> _Task_
Here is the task for the records below: repeat exactly the lines from the one with "This screenshot has width=1064, height=823." to the one with "Visit the ecos.am FAQ link", both included, and nothing else.

> _Task inputs_

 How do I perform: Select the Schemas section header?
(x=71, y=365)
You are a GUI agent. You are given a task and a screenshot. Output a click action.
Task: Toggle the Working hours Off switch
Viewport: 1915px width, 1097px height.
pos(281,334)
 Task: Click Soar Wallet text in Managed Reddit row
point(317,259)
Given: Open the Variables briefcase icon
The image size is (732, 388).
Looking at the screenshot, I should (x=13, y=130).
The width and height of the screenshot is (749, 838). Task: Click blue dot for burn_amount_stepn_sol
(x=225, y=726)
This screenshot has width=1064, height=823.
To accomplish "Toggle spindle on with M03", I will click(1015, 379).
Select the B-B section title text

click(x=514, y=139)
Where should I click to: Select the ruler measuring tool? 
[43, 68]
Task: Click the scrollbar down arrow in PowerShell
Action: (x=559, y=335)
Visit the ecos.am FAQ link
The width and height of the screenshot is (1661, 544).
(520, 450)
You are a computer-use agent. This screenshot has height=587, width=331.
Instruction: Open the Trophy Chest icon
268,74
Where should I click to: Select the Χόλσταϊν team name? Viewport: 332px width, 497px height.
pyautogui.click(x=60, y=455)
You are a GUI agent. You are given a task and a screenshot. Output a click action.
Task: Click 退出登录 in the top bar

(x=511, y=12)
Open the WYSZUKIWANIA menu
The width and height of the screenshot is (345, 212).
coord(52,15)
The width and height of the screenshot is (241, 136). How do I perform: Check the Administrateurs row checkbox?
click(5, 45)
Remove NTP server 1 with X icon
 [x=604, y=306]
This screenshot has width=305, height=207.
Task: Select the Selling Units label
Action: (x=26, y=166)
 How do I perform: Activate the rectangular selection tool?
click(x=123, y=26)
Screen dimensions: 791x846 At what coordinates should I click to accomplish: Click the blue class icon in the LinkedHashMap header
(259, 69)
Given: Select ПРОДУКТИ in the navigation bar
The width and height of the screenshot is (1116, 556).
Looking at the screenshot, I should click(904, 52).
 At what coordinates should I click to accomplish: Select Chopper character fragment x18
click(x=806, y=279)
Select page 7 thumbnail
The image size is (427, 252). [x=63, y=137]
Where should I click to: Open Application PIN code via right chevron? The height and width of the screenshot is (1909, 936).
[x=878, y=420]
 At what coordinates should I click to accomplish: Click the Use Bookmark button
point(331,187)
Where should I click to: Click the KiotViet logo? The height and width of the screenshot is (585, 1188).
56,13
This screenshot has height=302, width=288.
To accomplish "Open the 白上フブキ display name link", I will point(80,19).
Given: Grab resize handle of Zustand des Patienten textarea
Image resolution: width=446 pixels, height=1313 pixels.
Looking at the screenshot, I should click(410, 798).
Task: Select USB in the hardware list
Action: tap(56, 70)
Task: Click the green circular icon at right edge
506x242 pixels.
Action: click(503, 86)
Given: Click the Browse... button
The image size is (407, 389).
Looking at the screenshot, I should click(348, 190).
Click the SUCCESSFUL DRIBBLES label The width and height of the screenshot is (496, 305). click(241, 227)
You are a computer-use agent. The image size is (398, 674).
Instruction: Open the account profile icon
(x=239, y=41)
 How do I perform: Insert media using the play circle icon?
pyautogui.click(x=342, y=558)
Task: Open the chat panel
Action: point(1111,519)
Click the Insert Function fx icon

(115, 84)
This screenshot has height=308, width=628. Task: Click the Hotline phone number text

> _Completed task_
This screenshot has width=1064, height=823.
To accomplish "Toggle spindle on with M03", I will click(1015, 379).
Select the B-B section title text

click(x=514, y=139)
Where should I click to: Select the ruler measuring tool? 
[43, 68]
Task: Click the scrollbar down arrow in PowerShell
Action: (x=559, y=335)
Visit the ecos.am FAQ link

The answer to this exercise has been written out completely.